EXERCISE MATERIAL —
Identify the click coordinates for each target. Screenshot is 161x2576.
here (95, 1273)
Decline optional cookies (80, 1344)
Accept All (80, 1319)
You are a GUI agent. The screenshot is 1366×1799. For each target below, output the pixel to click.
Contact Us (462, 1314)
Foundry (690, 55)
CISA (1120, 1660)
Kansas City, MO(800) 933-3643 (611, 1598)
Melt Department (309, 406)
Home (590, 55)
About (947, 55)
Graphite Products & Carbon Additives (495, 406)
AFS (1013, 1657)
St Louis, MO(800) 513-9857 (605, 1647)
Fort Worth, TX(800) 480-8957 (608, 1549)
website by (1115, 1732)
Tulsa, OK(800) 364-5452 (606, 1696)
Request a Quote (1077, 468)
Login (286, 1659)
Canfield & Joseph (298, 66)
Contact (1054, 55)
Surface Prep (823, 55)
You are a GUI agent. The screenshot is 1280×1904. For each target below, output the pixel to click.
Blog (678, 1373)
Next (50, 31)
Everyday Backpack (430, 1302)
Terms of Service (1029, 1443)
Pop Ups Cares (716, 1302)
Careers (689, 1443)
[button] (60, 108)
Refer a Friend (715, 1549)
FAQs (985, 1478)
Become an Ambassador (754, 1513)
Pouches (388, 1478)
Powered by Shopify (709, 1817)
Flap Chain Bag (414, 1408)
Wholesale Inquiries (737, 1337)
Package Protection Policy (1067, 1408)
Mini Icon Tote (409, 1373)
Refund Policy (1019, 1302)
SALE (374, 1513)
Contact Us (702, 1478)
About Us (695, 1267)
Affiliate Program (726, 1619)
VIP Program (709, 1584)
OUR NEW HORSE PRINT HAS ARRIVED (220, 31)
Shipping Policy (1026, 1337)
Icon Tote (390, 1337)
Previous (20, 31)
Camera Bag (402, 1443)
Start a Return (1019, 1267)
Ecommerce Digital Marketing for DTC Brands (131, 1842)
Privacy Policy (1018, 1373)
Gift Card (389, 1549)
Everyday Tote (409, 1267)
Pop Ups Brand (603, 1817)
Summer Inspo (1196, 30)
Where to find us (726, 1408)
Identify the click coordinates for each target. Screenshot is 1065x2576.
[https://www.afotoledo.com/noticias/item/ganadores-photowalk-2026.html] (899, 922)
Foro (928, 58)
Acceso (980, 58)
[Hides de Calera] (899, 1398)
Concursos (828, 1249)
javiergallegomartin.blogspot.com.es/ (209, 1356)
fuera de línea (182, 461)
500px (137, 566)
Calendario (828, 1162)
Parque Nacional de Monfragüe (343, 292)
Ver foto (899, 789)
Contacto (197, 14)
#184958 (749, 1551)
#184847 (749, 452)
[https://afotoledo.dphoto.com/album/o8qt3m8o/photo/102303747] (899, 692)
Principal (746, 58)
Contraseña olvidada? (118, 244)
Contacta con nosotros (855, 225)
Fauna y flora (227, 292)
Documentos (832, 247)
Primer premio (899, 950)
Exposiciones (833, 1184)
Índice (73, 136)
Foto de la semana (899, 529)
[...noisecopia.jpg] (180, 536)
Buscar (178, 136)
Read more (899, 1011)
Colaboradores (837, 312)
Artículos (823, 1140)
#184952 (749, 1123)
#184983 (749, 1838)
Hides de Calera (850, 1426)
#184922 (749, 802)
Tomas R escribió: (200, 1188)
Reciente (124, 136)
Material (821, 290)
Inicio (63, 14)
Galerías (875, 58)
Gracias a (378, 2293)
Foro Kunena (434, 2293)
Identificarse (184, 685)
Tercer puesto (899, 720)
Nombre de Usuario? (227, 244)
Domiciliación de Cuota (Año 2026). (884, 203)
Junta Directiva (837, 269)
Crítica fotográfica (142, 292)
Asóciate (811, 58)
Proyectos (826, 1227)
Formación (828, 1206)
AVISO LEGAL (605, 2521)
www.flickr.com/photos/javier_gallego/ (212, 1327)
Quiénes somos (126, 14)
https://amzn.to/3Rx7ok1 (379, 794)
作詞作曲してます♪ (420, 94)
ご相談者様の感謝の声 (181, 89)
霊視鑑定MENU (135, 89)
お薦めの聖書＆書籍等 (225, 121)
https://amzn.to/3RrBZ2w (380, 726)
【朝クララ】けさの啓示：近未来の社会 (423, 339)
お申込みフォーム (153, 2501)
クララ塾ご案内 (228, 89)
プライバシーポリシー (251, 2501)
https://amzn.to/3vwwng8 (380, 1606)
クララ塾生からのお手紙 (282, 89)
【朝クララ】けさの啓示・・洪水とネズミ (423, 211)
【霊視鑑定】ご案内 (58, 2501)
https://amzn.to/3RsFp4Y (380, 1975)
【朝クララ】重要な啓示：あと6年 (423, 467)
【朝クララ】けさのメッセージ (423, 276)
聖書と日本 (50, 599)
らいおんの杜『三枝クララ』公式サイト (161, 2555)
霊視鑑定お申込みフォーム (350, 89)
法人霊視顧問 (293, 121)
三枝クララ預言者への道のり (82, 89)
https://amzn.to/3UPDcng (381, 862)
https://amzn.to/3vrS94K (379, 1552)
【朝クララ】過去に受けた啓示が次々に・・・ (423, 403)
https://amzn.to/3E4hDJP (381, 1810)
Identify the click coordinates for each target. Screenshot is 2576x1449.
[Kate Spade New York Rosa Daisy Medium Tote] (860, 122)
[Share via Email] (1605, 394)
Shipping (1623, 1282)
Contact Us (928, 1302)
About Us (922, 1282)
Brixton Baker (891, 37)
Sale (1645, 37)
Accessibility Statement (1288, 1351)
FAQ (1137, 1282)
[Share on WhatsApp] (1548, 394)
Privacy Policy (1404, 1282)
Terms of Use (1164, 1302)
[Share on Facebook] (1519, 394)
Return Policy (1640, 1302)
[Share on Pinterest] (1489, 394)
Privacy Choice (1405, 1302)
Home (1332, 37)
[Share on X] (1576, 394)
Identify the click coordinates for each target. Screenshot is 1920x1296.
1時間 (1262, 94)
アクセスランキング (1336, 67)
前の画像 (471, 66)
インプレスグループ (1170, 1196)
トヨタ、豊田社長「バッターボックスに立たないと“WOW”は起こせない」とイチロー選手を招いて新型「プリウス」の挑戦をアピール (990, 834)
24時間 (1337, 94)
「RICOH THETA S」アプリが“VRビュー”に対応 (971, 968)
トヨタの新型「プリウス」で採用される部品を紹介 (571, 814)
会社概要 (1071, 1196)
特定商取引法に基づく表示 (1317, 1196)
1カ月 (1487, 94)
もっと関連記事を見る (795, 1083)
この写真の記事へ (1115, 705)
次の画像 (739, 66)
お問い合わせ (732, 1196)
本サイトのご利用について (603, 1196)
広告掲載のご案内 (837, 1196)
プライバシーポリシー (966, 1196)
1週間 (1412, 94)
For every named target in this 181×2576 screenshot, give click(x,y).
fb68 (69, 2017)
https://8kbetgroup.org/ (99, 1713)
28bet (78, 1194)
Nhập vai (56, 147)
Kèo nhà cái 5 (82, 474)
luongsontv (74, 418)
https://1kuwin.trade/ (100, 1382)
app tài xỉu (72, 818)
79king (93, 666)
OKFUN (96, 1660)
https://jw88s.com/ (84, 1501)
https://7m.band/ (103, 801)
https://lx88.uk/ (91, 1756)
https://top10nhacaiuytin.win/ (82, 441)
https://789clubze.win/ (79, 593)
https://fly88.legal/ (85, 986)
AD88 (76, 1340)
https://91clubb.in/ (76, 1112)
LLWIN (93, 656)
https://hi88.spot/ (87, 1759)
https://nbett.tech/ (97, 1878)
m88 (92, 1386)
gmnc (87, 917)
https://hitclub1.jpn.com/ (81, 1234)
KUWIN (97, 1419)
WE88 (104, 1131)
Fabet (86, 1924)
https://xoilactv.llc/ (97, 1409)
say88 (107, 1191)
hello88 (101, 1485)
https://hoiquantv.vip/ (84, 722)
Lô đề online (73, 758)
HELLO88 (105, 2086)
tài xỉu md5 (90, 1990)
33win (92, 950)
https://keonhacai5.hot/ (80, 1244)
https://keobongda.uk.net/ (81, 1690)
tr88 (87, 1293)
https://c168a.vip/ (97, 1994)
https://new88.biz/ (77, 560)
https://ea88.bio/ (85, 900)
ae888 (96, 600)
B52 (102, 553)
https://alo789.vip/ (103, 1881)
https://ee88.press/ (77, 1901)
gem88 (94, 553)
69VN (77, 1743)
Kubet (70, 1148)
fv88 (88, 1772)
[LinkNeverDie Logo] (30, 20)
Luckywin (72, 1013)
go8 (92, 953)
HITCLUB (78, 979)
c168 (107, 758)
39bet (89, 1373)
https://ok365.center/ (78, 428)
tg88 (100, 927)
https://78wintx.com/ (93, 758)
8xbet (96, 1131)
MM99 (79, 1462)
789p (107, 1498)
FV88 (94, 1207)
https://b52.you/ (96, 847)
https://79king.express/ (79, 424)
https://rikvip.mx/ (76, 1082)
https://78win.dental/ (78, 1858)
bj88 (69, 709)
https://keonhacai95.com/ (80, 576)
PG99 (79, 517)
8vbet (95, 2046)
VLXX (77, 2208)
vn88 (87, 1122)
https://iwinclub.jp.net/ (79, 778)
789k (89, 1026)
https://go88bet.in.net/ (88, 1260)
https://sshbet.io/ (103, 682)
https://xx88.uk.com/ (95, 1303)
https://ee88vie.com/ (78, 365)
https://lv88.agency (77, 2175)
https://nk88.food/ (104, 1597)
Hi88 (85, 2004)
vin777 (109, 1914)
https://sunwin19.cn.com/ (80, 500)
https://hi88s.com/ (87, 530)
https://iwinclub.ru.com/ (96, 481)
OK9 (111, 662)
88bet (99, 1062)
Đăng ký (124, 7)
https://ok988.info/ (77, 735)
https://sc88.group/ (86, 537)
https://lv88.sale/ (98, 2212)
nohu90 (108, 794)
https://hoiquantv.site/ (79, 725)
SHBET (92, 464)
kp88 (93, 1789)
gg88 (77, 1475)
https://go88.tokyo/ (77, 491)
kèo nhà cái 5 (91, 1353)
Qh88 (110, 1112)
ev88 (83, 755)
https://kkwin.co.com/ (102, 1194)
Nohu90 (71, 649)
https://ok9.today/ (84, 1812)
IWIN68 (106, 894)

WHAT THE EXERCISE ASKS — Some lines above hold the word "Tote". Copy all of them.

ANSWER SPACE —
Mini Icon Tote (409, 1373)
Icon Tote (390, 1337)
Everyday Tote (409, 1267)
[Kate Spade New York Rosa Daisy Medium Tote] (860, 122)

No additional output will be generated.